第9話

「あのぉ、もしもーし」


 画面は殺風景な背景画像だけで声しかなかったが、それは間違いなく俺のよく知る彼女の声だった。


「げっ。視聴者数もろくに見ずに入ってしまったっ。と、とにかく何か返さないと。無視すると不審に思われる」


 取り急ぎ「こんばんは」と入力したが――圧倒的迂闊!

 好奇心のあまり吸い込まれるように朝日向の配信を押してしまっていた。『配信中』の表示に体が勝手に反応してしまった。

 どんだけこいつのこと気になってるんだよ俺は。

 おかげでまずいことになった。

 登録者数の少ない配信者を見に行けばこうなることは容易に想像できたことだった。

 こうなるとは、いわゆる、過疎配信者との一対一の対談である。

 過疎配信者はひとりしかいないお客さんに対し「この人いなくなったらまた誰もいなくなってしまうよぉ」と必死だし、唯一のお客さんはお客さんで「ここで出て行ったら可哀そうだよなぁ」と慮って出ていけやしない。抜き差しならぬとはまさにこのことである。

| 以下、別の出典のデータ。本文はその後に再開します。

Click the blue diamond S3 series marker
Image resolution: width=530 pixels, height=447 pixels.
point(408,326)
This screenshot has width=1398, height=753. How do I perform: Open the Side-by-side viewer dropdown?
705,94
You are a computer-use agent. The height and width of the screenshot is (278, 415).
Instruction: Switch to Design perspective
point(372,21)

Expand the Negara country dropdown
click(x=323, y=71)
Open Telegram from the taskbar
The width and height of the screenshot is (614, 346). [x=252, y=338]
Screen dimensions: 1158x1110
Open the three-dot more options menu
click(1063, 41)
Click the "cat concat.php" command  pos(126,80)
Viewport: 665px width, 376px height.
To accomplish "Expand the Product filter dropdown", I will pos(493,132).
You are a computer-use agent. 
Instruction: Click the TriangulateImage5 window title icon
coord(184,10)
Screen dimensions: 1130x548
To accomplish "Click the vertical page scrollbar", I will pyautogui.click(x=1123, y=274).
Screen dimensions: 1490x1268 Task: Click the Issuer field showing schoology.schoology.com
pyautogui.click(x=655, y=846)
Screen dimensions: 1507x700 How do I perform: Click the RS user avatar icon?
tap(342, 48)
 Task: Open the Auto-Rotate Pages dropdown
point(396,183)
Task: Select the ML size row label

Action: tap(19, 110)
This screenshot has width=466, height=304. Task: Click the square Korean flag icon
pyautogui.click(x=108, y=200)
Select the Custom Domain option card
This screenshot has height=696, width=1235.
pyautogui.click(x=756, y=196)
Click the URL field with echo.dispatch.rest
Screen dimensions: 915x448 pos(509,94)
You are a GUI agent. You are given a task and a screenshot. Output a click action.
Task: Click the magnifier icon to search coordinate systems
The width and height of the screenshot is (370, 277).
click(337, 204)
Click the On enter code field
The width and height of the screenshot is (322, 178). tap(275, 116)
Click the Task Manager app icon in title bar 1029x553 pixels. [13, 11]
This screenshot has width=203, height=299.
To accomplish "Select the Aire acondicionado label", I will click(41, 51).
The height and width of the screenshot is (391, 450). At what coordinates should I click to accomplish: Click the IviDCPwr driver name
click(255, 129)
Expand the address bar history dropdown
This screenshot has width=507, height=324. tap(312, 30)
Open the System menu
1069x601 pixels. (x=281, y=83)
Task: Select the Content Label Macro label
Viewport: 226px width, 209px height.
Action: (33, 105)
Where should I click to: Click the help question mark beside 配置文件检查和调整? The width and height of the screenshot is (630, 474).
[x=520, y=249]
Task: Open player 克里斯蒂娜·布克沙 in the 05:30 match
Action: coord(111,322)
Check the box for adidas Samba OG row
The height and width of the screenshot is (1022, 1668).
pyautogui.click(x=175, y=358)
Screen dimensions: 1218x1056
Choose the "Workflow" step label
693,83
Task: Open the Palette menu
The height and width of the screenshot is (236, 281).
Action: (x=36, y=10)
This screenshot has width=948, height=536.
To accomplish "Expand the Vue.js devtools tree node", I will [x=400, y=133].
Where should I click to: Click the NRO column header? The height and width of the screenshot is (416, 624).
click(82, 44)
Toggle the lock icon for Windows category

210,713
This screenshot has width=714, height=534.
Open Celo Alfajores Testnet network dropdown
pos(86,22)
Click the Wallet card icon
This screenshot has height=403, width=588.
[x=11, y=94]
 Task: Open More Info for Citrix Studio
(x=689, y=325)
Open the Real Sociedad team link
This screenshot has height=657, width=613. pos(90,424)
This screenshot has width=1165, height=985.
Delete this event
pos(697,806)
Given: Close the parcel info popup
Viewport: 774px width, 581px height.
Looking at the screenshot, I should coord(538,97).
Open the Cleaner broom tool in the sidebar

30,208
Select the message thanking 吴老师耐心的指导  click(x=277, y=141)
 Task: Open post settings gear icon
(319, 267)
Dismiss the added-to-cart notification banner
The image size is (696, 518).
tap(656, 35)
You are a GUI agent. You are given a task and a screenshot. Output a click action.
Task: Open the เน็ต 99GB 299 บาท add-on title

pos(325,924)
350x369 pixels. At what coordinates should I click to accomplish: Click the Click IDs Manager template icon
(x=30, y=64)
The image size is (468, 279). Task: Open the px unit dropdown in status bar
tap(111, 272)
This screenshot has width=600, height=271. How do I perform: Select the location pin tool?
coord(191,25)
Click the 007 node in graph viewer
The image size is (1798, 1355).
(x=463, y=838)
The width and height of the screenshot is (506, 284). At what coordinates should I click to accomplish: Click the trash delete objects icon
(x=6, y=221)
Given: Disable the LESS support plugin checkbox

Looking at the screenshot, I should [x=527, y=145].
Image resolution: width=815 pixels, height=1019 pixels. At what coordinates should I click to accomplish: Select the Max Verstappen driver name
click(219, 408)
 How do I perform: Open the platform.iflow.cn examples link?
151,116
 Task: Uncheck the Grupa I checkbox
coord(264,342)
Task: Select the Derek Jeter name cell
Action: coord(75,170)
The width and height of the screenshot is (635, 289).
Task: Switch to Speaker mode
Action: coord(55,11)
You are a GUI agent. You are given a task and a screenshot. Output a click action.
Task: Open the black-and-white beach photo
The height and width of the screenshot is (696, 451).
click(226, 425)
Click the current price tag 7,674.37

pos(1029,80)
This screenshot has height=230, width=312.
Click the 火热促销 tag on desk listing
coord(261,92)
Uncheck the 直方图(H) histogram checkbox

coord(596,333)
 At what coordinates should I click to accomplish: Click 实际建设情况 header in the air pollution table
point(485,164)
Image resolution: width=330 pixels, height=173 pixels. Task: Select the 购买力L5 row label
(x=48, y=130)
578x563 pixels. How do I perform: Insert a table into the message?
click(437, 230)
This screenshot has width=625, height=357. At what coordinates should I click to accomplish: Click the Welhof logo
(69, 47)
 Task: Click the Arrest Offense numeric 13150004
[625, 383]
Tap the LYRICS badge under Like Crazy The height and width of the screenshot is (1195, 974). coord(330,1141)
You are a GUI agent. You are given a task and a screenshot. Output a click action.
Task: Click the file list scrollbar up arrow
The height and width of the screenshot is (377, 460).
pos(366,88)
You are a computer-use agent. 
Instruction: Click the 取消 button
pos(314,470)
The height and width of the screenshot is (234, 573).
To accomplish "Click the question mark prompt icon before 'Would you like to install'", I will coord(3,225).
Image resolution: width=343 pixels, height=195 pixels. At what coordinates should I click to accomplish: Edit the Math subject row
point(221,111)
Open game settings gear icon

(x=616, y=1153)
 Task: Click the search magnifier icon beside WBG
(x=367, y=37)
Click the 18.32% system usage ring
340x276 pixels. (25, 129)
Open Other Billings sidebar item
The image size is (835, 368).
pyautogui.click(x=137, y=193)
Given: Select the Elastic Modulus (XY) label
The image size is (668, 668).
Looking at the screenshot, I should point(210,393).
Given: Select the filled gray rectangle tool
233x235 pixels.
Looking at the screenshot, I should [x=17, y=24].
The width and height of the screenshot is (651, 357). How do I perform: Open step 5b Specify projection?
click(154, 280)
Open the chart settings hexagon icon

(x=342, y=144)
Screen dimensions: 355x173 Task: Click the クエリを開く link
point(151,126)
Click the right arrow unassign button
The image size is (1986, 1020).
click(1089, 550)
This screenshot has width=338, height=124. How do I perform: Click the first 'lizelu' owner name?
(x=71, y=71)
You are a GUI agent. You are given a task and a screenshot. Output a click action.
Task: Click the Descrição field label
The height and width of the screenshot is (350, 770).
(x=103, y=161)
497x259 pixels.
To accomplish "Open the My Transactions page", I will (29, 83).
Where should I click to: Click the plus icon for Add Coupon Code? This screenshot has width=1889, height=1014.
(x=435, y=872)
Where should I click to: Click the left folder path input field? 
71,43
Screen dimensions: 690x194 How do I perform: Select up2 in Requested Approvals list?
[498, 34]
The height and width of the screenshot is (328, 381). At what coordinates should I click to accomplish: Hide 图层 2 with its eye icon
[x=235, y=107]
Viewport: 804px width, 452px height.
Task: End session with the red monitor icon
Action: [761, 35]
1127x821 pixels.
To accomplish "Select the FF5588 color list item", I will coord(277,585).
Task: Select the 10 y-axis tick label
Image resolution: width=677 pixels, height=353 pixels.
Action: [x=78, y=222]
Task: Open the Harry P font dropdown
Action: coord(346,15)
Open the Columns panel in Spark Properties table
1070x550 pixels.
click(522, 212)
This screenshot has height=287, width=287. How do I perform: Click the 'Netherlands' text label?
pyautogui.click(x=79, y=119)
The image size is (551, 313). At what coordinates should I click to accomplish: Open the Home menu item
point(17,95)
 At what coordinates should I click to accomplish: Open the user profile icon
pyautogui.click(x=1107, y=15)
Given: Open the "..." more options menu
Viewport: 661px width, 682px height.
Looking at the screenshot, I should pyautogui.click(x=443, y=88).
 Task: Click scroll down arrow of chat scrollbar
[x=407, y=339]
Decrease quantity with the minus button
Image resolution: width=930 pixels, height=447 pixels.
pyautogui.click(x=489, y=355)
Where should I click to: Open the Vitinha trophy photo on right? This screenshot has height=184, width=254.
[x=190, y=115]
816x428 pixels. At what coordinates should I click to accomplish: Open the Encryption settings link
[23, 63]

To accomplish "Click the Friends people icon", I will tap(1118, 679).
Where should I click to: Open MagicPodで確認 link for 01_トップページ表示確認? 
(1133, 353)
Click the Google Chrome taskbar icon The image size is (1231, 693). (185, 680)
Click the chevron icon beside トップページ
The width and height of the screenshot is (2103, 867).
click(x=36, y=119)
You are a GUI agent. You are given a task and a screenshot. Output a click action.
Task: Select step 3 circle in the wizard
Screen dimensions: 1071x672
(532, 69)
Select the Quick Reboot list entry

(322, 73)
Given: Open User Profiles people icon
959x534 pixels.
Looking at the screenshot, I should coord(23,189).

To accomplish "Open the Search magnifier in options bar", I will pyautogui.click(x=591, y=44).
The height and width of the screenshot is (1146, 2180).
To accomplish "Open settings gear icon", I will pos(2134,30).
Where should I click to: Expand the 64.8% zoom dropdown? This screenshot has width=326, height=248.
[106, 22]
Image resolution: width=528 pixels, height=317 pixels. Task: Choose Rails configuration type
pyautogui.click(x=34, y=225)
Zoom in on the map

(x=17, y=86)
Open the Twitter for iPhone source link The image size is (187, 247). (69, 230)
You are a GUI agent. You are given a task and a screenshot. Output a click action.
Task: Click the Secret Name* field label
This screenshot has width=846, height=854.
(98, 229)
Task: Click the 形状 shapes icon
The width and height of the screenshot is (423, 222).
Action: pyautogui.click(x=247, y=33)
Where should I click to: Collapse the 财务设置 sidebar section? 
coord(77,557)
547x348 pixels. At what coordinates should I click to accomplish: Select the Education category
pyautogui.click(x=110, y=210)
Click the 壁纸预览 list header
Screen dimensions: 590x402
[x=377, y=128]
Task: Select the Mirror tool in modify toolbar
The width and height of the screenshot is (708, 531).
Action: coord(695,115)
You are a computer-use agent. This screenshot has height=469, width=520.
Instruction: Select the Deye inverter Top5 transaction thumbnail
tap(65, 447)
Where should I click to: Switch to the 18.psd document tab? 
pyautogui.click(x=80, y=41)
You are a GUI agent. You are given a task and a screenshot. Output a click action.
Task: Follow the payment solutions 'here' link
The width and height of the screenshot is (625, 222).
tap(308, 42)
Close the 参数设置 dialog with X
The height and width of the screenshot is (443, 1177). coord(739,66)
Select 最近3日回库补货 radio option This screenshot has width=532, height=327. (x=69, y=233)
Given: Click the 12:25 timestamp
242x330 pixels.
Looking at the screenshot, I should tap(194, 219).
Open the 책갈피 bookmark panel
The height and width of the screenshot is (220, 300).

 しかし、考えようによっては千載一遇のチャンスとも言える。

 すなわち、俺は正体を隠したまま彼女を独占インタビューできるじゃないか、ってことだ。ならば、この状況は渡りに船と評価できる。

 匿名の圧倒的優位さが、俺に冷静さを取り戻させていた。


「シャドウさん、でいいのかな?」


 一瞬、誰のことを言っているのかわからなかったが、俺のアカウント名だ。影山だからシャドウ。敬称をつけると図らずも俺の苗字みたいになる。


シャドウ「いいぜ。好きに呼んでくれ」


「私はひよりんです。現役女子高生の一年です。えっと、まだ始めたばかりで何かと不慣れですが、よろしくお願いしまーす」


シャドウ「へー、どおりで人が少ないと思った」


「えへへ、ふたりきりですね」


 ほ。

 ほれてまうやろー。

 なんでこれくらいのことでドキドキしてるのか俺は。

 あ、そうか、匿名のせいでバリアが緩んでいるんだ。

 自分のことを隠しながら身近な他人と話す――かつてない特異な環境に脳がバグってしまっている。


シャドウ「そうですねー」


 つまんなっ。返しつまんなっ。デレデレしてる俺死ぬほどつまんな。


「実はまだ方針とかも全然決まってなくて、指南本とか読んだり人のを見たりしてるんですが、いまいち方向性が定まらなくて。もしよければ相談とかしてもいい感じですか?」


 これが無理に探し当てた話題なのか、本当にいま困っているのかは判然としないが、俺に選択肢はない。


シャドウ「いいよー」


 やっぱり糞の見本市みたいな返し。


「じゃあ、何をやったら人がたくさん来てくれますかね?」


 ずいぶんと漠然とした質問だな。動機は自己顕示欲か? どうせ男どもにちやほやされて荒稼ぎしたいってところだろうな。

 お、ようやく俺らしさか戻ってきたか。


シャドウ「どうしてたくさん人に来てほしいん?」


 どうせ有名人になって楽して稼ぎたいとかそういうところだろ。あーあーわかってるわかってる。男を騙してスパチャだけで暮らしたいんだよな。知ってますから。


「ネットで有名人になって、クラスメイトのみんなをいつか驚かせたいから。だからいまは友達とかには秘密にしてやってるんです」


 めっちゃいい子ッ。

 この子すんげーいい子ッ。

 俺は両肩を震わせながら感涙する。

 そんな高尚な理由でこっそり配信していたのかお前は。


シャドウ「じゃあ俺も黙ってるよ。ひよりんのこと絶対に誰にも言わない」


「そうしてくださると嬉しいです。あはは」


 俺の本気に少し笑って彼女はこう続けた。


「シャドウさんは私にどんなことしてほしいですか?」


 どんなことしてほしいかだと。

 刹那――走馬灯のようにエッチなことだけが頭を通り過ぎて行った。


「今後の参考までに教えてくれたら嬉しいです。叶えられるものならいま特別に叶えますし」


 刹那――脳のシナプスの中をエッチな要求ばかりが駆け巡っていった。

 胸、尻、脚。その黄金ループ。

 だけれど。


シャドウ「ひよりんのことがもっと知りたい」


 俺の口をついたのはまったく別のものだった。 


「私のこと、ですか?」


シャドウ「ほら、ひよりんのことよく知らないと何に向いているとか向いてないとかアドバイスできないだろ」


 すぐ我に返った俺は慌てて誤魔化した。